American photographer (1938–2025)

George Andrew Tice (October 13, 1938 – January 16, 2025) was an American photographer. His work depicts a broad range of American life, landscape, and urban environment, mostly photographed in his native New Jersey. He lived all his life in New Jersey, except for his service in the U.S. Navy, a brief period in California, a fellowship in the United Kingdom, and summer workshops in Maine, where he taught at the Maine Photographic Workshops, now the Maine Media Workshops.

Tice's work is held in the collections of the Art Institute of Chicago, Center for Creative Photography, J. Paul Getty Museum, Metropolitan Museum of Art, Museum of Modern Art, San Francisco Museum of Modern Art, and Whitney Museum.

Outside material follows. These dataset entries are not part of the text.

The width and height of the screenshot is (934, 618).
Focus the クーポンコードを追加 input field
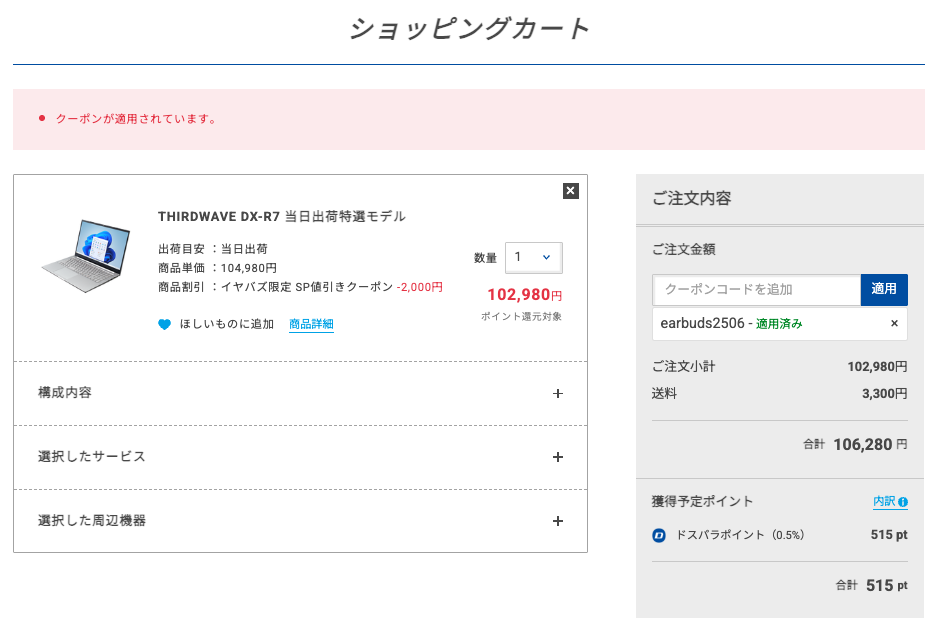(756, 289)
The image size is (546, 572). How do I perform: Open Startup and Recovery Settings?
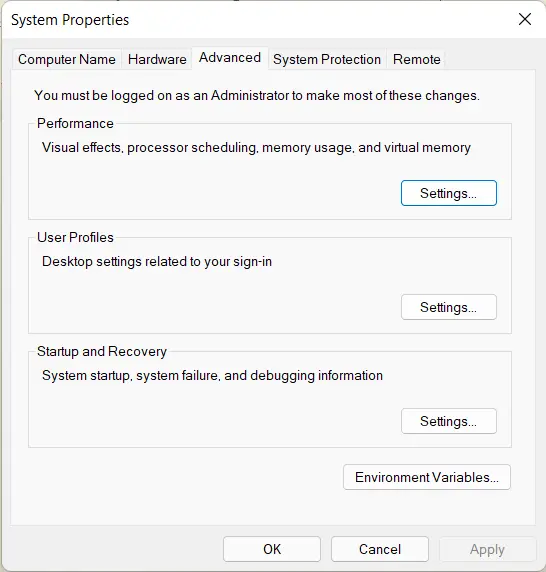[449, 421]
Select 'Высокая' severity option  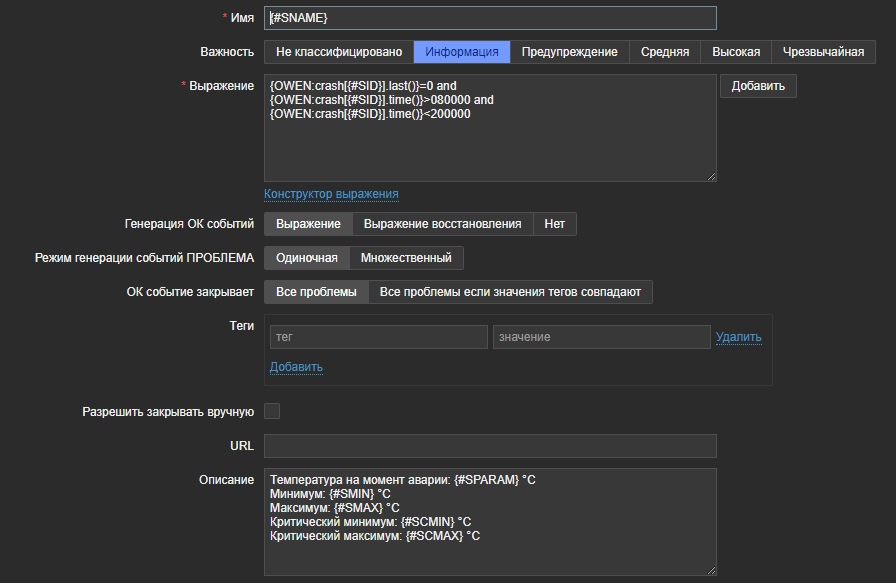coord(736,52)
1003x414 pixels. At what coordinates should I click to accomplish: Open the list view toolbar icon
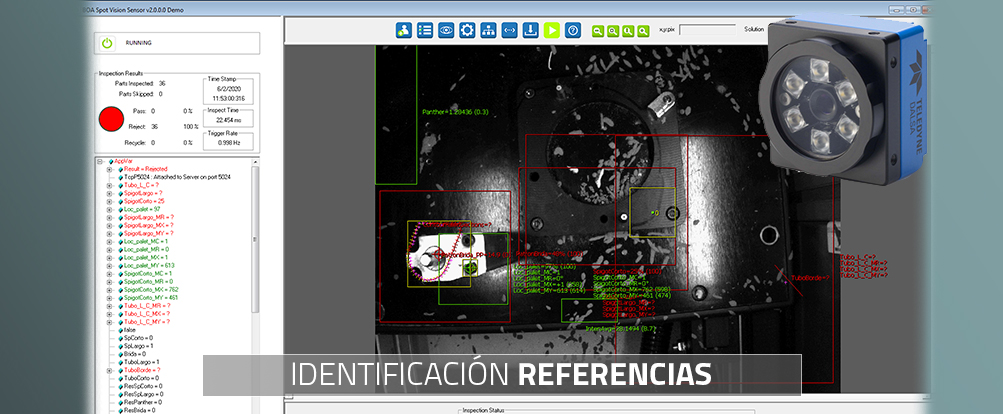[425, 30]
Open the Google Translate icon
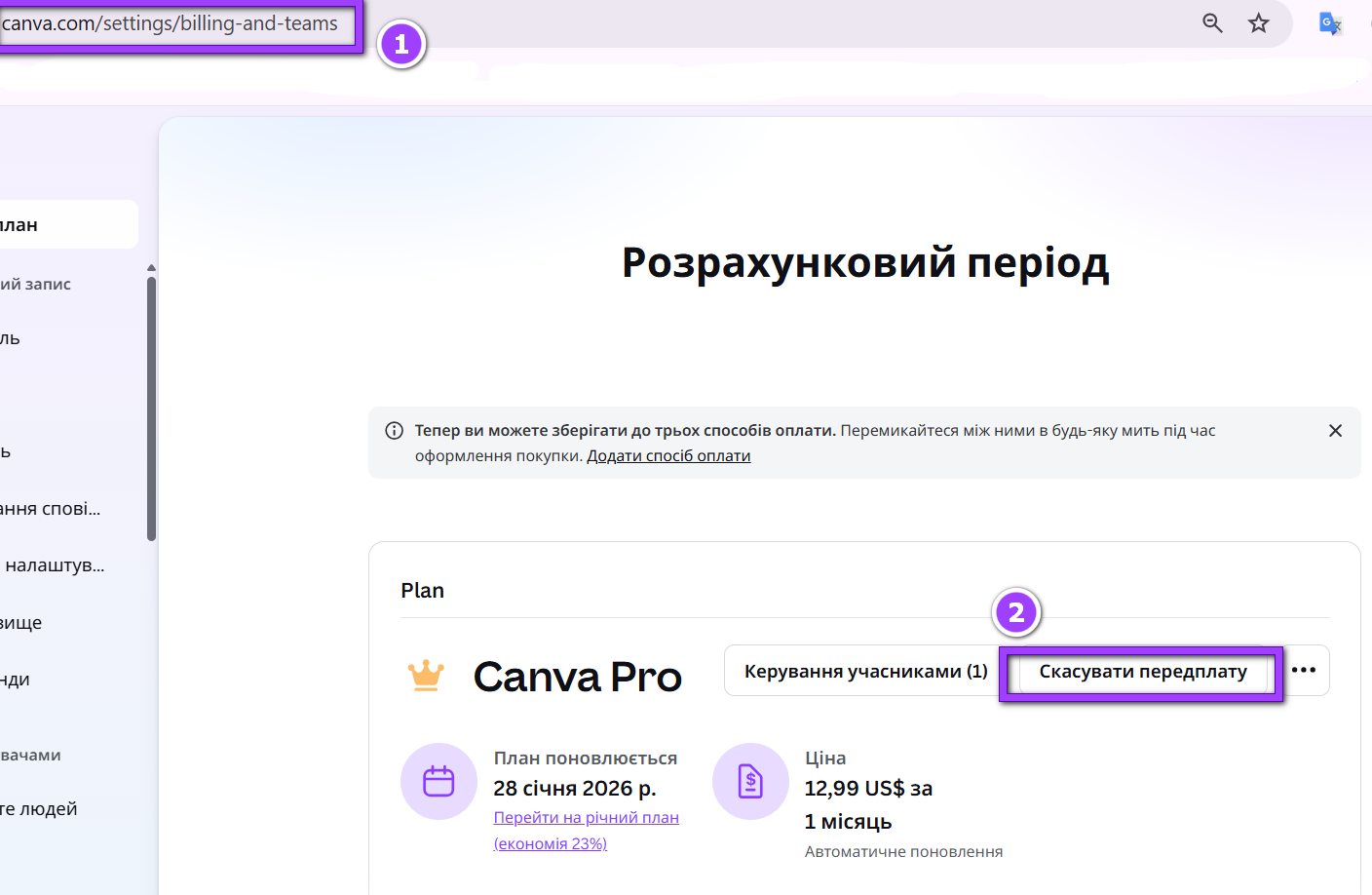Viewport: 1372px width, 895px height. pos(1330,23)
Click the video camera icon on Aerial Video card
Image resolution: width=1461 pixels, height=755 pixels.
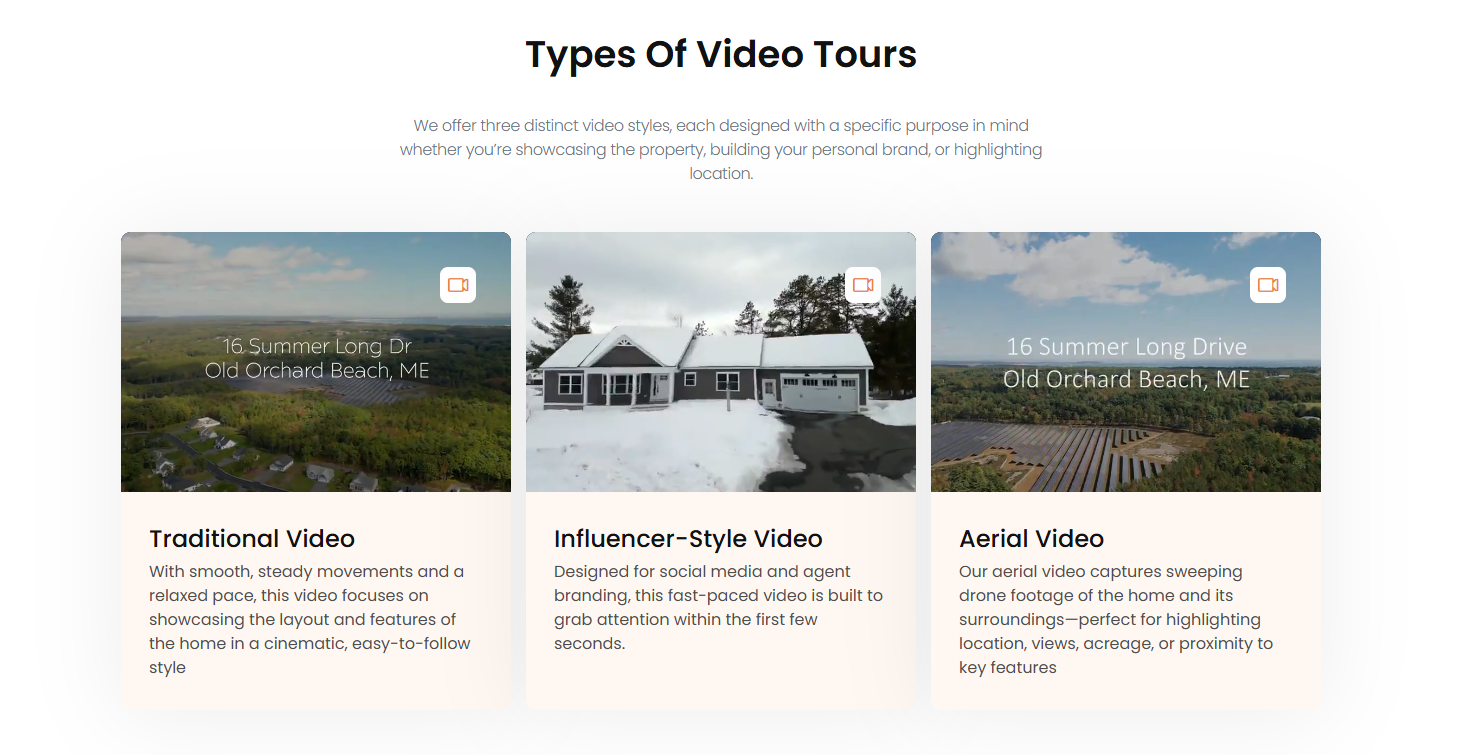point(1268,285)
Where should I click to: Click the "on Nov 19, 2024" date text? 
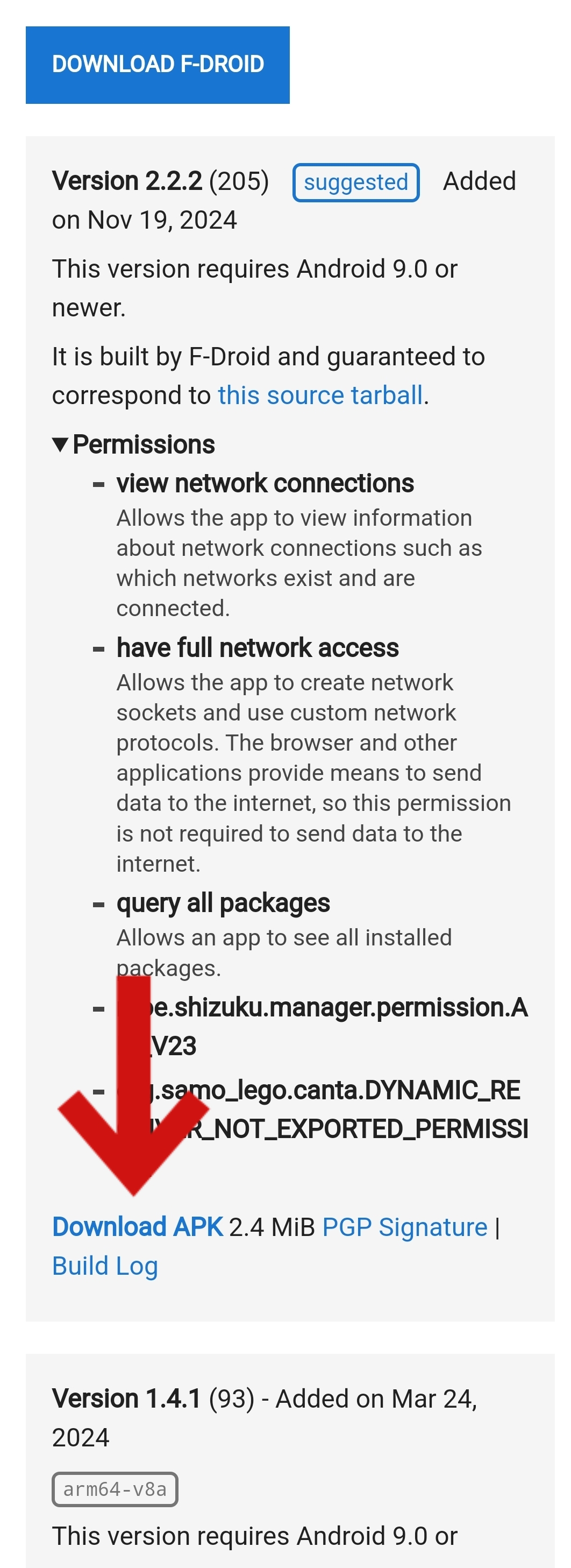[144, 220]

==Early life and entry into photography==
George A. Tice was born in Newark, New Jersey, on October 13, 1938, the son of insurance underwriter William S. Tice and Margaret Robertson, a Traveller of Irish, Scottish, and Welsh ancestry with a fourth grade education. In 1663, Tice's Belgian ancestors settled in Brooklyn and their firstborn son, Peter Tyson, moved to Monmouth County, New Jersey, in 1709, making Tice a tenth-generation New Jerseyan. Though George was raised by his mother, he regularly visited his father for advice until William's death when George was 19.

His first contact with photography was in the albums of family photographs belonging to his father, which gave him the desire to create images of his own. He began with a Kodak Brownie. In 1953, having bought a Kodak Pony, which gave him some control over exposure and focus, and a Kodak developing kit, he began to advance his craft. He also joined the Carteret Camera Club. Tice's photographs of homeless men on the Bowery won second place in the black-and-white print competition. It was at this point that he decided to make photography his career.

In 1955, he attended the Newark Vocational and Technical High School, where he briefly studied commercial photography under Harve Wobbe. When he turned sixteen, he quit school and took a job as a darkroom assistant for Classic Photo, a portrait studio in Newark. He also worked as a stock boy at Kresge’s Department Store in Newark, then as an office boy in the circulation department of the Newark Evening News. It was at this job that he learned about the death of the actor James Dean through a clipping about his death. Tice later adopted Dean as one of his subjects in Hometowns: An American Pilgrimage.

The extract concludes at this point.